Hubble images will show the new dark spot in the northern hemisphere of the distant planet Neptune. Only last June Hubble revealed that a great dark spot in the southern hemisphere — discovered by the Voyager 2 spacecraft in 1989 — had mysteriously disappeared.

Hubble images of the asteroid Vesta will show a complex surface with a geology similar to that of terrestrial worlds such as Earth or Mars. The battered ancient surface — the oldest terrain ever seen in the Solar System — allows astronomers to peer below the crust. Vesta is unique in being the only asteroid astronomers actually can study in a laboratory — thanks to a collision blasting a piece of the asteroid's surface into space which eventually fell to Earth. The fragment will be displayed at the event.

The event will be carried live on NASA Television with questions and answers from participating NASA Centers. NASA Television is broadcast on Spacenet 2, transponder 5, channel 9, C-Band, located at 69 degrees West longitude, with horizontal polarization.

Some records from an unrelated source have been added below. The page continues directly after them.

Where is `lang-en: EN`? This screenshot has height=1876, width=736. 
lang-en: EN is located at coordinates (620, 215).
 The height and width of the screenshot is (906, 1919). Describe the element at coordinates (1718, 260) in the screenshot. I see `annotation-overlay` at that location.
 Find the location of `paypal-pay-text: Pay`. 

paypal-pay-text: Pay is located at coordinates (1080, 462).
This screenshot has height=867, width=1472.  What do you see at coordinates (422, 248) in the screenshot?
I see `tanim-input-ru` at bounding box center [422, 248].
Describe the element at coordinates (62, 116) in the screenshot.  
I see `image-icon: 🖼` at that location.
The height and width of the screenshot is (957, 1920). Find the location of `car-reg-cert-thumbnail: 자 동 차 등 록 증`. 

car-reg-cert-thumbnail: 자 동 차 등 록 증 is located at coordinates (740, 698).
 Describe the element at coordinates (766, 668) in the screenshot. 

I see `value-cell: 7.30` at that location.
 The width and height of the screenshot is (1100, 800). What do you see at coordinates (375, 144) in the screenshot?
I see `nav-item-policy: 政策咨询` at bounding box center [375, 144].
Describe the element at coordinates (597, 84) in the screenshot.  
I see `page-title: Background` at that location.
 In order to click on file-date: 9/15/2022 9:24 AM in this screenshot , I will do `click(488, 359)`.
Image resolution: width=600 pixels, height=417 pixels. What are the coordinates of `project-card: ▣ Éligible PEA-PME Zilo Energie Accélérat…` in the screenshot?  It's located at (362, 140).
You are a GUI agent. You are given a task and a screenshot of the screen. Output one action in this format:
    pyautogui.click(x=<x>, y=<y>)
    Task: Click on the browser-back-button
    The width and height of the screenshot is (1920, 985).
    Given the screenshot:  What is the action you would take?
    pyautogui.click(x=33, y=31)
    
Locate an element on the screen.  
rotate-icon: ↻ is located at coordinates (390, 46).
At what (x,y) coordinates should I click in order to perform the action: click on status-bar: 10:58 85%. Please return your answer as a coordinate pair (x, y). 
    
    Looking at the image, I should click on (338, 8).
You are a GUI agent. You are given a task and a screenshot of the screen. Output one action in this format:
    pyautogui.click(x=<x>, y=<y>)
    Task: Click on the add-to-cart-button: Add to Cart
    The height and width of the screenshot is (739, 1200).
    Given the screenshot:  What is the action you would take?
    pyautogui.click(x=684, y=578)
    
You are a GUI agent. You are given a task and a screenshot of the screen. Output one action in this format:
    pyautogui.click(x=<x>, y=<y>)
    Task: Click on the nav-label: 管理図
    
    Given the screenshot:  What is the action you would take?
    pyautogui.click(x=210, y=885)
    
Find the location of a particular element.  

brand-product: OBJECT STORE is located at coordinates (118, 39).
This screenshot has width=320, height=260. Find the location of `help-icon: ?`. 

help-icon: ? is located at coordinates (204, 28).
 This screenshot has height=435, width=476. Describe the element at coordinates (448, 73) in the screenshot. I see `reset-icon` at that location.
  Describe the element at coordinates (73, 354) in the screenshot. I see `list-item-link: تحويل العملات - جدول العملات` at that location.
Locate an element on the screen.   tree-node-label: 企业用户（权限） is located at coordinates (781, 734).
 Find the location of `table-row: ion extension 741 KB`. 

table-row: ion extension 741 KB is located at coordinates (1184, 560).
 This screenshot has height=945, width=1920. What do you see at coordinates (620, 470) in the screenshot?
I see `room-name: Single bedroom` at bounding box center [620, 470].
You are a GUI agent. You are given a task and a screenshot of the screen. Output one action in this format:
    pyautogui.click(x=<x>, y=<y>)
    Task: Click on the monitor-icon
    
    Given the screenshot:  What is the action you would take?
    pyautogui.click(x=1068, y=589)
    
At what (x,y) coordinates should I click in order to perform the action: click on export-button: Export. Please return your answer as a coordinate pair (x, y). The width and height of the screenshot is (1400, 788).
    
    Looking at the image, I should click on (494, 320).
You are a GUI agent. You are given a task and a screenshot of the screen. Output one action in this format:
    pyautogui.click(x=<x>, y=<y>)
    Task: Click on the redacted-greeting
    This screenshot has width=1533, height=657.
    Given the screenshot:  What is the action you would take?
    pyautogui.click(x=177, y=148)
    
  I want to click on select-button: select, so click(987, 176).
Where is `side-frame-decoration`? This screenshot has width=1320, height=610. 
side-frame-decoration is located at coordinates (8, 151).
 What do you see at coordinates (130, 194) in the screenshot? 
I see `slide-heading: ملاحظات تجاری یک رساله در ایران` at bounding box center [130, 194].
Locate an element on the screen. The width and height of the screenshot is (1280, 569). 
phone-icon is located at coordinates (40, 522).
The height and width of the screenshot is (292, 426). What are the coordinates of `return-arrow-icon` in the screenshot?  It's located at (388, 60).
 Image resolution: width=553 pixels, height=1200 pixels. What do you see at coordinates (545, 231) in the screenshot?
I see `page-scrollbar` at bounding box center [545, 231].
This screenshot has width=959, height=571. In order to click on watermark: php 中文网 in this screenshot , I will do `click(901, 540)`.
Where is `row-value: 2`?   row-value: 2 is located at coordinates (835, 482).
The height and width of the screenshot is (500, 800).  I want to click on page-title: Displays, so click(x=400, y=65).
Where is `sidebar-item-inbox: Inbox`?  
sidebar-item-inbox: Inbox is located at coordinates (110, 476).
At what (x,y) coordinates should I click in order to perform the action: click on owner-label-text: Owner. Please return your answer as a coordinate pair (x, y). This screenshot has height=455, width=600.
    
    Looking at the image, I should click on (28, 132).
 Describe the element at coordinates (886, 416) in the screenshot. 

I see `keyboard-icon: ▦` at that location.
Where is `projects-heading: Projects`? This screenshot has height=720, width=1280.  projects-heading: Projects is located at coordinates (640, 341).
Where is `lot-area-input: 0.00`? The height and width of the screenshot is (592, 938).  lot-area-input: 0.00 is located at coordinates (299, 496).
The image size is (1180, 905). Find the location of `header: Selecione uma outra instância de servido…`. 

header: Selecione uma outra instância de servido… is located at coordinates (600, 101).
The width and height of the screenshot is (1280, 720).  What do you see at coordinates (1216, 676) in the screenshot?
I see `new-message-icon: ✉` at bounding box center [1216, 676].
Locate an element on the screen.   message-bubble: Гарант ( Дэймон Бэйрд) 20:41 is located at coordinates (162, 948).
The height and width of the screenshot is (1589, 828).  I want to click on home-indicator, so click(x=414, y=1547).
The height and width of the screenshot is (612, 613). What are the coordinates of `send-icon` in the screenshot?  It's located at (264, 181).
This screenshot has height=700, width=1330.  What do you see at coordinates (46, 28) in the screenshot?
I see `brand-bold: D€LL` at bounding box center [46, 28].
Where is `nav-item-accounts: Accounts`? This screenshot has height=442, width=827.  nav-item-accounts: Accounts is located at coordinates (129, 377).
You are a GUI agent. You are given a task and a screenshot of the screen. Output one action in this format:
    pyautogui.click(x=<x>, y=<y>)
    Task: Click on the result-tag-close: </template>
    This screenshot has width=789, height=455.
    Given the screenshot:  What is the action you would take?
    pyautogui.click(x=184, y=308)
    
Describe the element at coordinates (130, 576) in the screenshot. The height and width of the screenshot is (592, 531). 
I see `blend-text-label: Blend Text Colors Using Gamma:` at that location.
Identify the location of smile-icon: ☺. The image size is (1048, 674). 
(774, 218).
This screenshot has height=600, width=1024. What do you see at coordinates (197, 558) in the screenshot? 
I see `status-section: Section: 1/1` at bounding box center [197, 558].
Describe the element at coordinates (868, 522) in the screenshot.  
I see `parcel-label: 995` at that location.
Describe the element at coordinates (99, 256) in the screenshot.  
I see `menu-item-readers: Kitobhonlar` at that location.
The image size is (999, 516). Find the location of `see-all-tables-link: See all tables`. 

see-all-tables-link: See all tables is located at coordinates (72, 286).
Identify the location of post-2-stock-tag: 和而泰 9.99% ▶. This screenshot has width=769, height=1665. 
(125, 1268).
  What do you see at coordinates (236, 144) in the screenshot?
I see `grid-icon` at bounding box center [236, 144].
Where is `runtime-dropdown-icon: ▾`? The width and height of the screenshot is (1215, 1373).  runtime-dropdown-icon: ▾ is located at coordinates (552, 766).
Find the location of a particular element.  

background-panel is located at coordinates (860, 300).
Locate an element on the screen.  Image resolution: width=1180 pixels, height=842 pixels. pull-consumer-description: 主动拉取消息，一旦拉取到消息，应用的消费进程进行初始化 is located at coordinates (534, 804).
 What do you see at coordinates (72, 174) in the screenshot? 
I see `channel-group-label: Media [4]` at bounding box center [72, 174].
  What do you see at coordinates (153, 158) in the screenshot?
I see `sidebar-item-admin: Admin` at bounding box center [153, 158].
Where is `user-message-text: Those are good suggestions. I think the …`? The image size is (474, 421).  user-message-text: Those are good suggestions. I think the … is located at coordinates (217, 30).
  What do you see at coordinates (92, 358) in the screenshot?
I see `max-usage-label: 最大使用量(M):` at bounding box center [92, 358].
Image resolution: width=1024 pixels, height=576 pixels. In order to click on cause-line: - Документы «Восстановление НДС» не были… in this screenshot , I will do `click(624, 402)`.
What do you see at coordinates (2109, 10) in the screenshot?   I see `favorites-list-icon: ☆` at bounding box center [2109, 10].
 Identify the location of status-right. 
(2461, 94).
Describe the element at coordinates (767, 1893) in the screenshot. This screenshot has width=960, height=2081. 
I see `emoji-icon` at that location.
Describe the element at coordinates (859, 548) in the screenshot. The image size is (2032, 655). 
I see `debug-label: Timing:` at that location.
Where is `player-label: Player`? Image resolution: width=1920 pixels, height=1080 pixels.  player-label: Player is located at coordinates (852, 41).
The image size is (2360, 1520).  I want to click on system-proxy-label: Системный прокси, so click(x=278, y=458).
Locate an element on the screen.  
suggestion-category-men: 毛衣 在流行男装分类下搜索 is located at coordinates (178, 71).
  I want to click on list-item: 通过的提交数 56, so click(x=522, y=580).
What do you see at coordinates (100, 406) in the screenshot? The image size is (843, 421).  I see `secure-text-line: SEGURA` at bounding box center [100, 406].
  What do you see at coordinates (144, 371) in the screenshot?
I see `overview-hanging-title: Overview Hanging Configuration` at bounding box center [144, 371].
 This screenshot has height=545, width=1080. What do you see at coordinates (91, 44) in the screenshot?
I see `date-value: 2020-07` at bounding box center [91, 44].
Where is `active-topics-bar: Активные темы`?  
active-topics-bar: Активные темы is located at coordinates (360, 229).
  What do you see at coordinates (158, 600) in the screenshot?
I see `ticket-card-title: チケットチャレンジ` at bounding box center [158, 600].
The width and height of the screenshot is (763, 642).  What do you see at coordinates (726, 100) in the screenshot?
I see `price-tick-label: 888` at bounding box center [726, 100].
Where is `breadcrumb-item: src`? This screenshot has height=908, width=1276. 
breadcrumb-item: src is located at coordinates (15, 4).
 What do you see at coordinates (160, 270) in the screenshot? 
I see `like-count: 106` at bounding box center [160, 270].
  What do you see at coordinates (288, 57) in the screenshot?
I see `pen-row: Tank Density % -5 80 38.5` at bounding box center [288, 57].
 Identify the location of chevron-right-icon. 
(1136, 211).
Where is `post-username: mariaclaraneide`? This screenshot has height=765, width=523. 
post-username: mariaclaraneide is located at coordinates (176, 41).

Frequency will be on 3880.0 megahertz, with audio on 6.8 megahertz.


WASHINGTON (AP) - Researchers using starlight bent by gravity to probe the halo of the Milky Way galaxy say that failed stars called "brown dwarfs" may make up 20 percent of the dark, unseen matter in the galaxy.

Kem Cook of the Lawrence Livermore National Laboratory said Tuesday that a survey of eight million background stars over a 400-day period detected four instances where starlight was bent by the effect of gravity as it streaked toward the Earth. Cook said a telescope scanning the heavens detected what are called lensing events. These occur when starlight, coming from background stars much farther out in space, is bent by gravity as it streaks past celestial bodies closer to the Earth. This bent light gives a specific instrumental signature that allows astronomers to determine the size of the celestial bodies causing the lensing.

In effect, the lensing forms a probe for detecting unseen objects in the halo of the Milky Way. Such bodies are called massive compact halo objects, or MACHOs.

Cook said the four lensing events detected by his team were caused by a form of MACHOs called brown dwarfs, starlike objects that are about 4 percent of the size of the sun, the Earth's nearest star. He said such bodies may account for about 20 percent of the cold, dark matter thought to surround the Milky Way.

Brown dwarfs are thought to be spheres of gas and dust that did not become large enough to ignite internal nuclear fires of even a small star.

Existence of the unseen matter is based on calculations of how much mass the galaxy should contain for its billions of stars to move in the way that has been observed. Astronomers believe there is not enough lighted, visible matter to account for all of the mass in the galaxy. The mass which is not seen must be chilled and without light, and, hence, astronomers call it cold, dark matter.

Astronomers search for the cold, dark matter by observing the influence of its gravity to other objects.

Cook's reported on the Lawrence Livermore study at a national meeting here of the American Physical Society.